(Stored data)
◆ ◆ ◆ ◆ ◆
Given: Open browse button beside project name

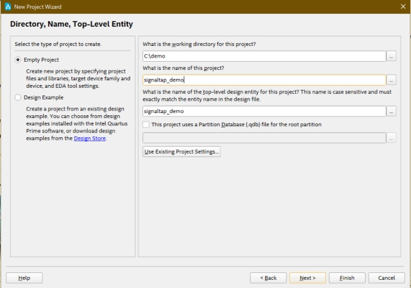Looking at the screenshot, I should click(x=391, y=80).
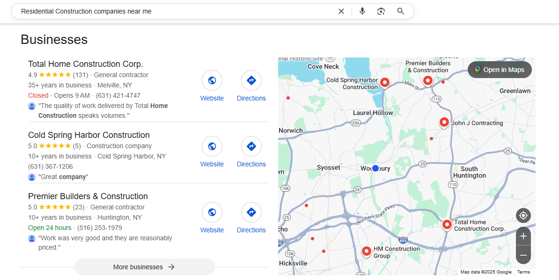
Task: Open Google Lens image search
Action: [381, 11]
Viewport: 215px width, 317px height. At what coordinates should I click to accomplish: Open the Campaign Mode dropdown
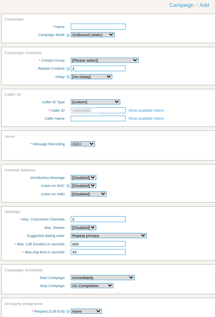click(93, 35)
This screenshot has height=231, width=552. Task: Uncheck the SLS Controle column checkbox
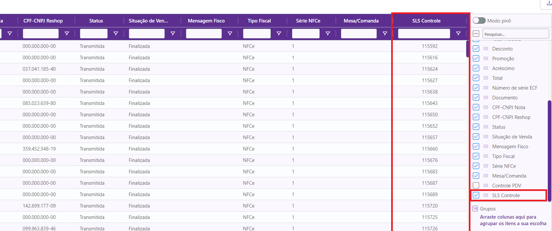pyautogui.click(x=476, y=195)
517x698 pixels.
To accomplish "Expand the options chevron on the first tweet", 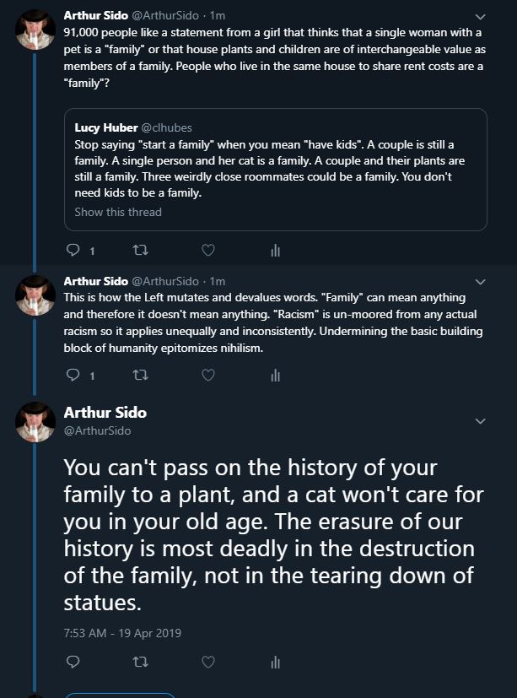I will pyautogui.click(x=481, y=16).
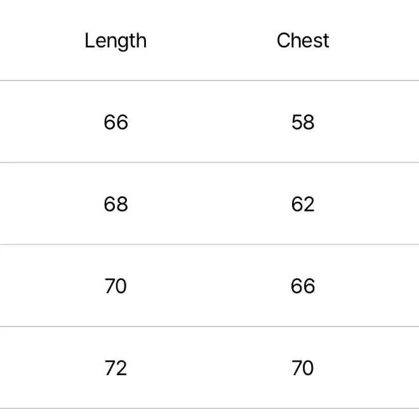This screenshot has height=419, width=419.
Task: Tap the last row's Chest measurement
Action: [303, 368]
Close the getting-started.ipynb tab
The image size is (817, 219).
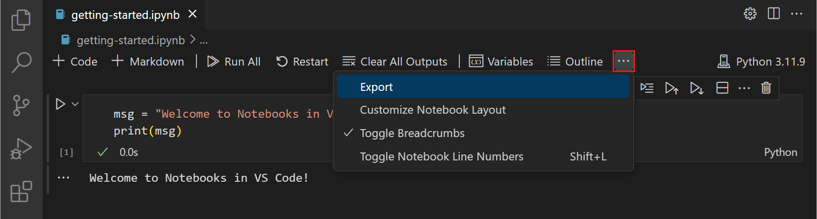pyautogui.click(x=192, y=14)
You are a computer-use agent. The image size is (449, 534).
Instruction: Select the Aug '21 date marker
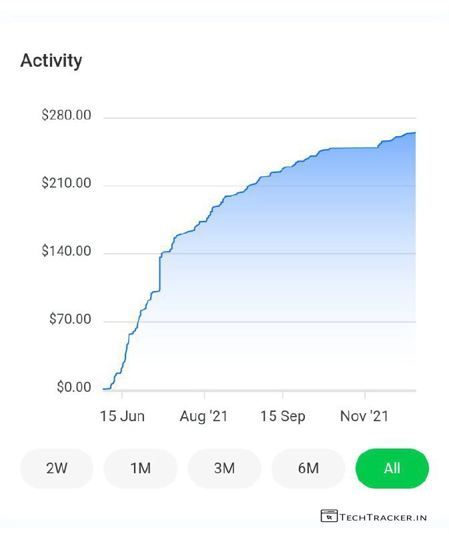203,417
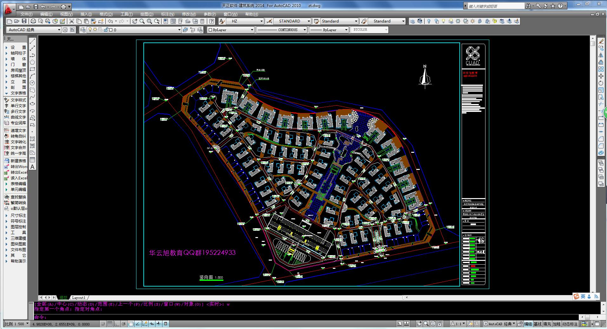Toggle Ortho mode in status bar
The height and width of the screenshot is (329, 607).
[116, 324]
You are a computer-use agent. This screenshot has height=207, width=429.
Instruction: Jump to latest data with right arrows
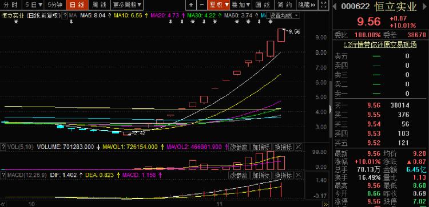coord(325,204)
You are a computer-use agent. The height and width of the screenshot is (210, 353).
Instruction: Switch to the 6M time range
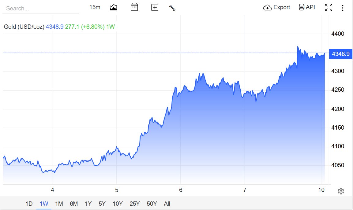click(x=74, y=204)
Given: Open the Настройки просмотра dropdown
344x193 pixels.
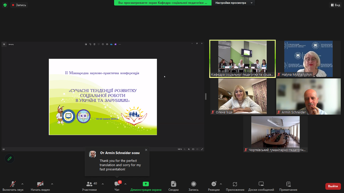Looking at the screenshot, I should 234,3.
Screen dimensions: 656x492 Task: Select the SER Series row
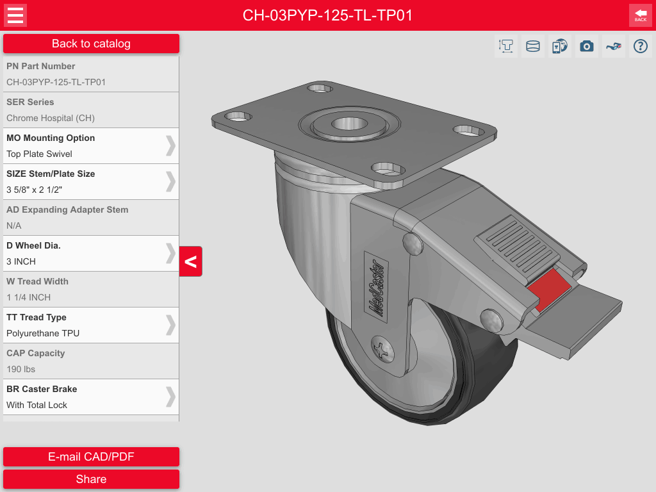(91, 110)
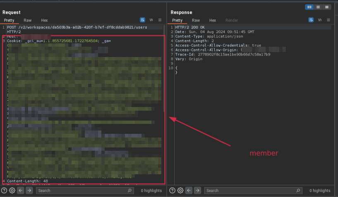Open the Request panel hamburger menu

tap(160, 20)
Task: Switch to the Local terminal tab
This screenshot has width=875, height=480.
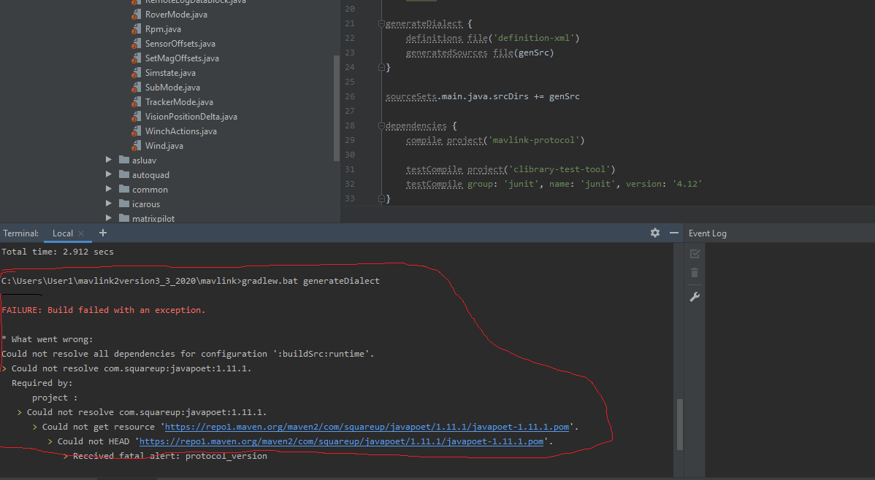Action: pos(62,233)
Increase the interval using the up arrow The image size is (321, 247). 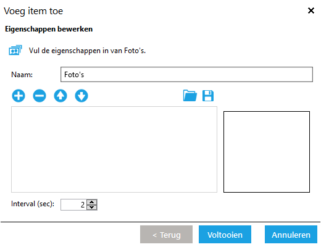click(x=92, y=202)
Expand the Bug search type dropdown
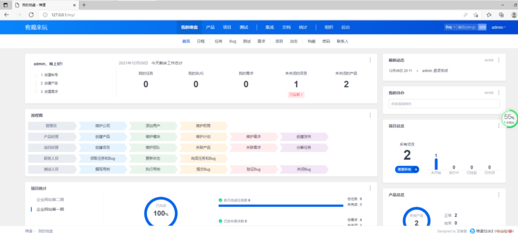Viewport: 518px width, 236px height. 450,27
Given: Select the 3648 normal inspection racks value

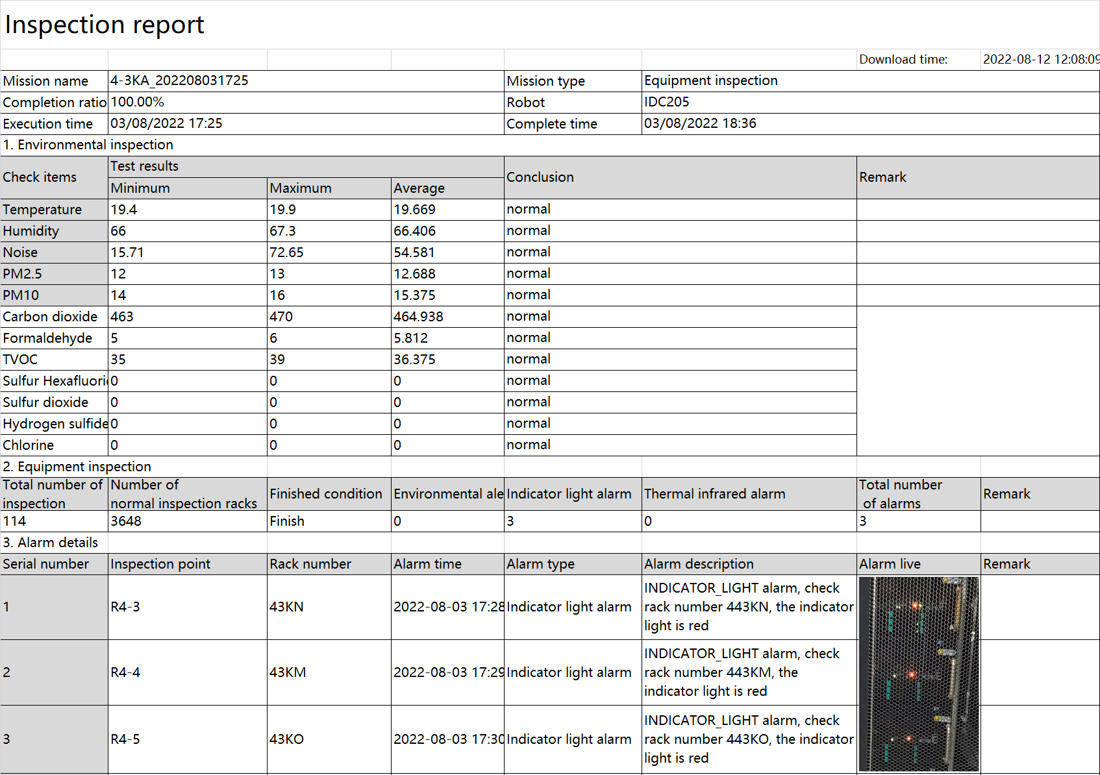Looking at the screenshot, I should point(126,521).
◆ ◆ ◆ ◆ ◆
**Exercise brief**
From the records above, copy each line in which the string "agent" occurs.

**Output**
You are a computer-use agent. The image size is (449, 534).
You are a computer-use agent. This screenshot has height=207, width=429.
You are a computer-use agent. The height and width of the screenshot is (210, 353).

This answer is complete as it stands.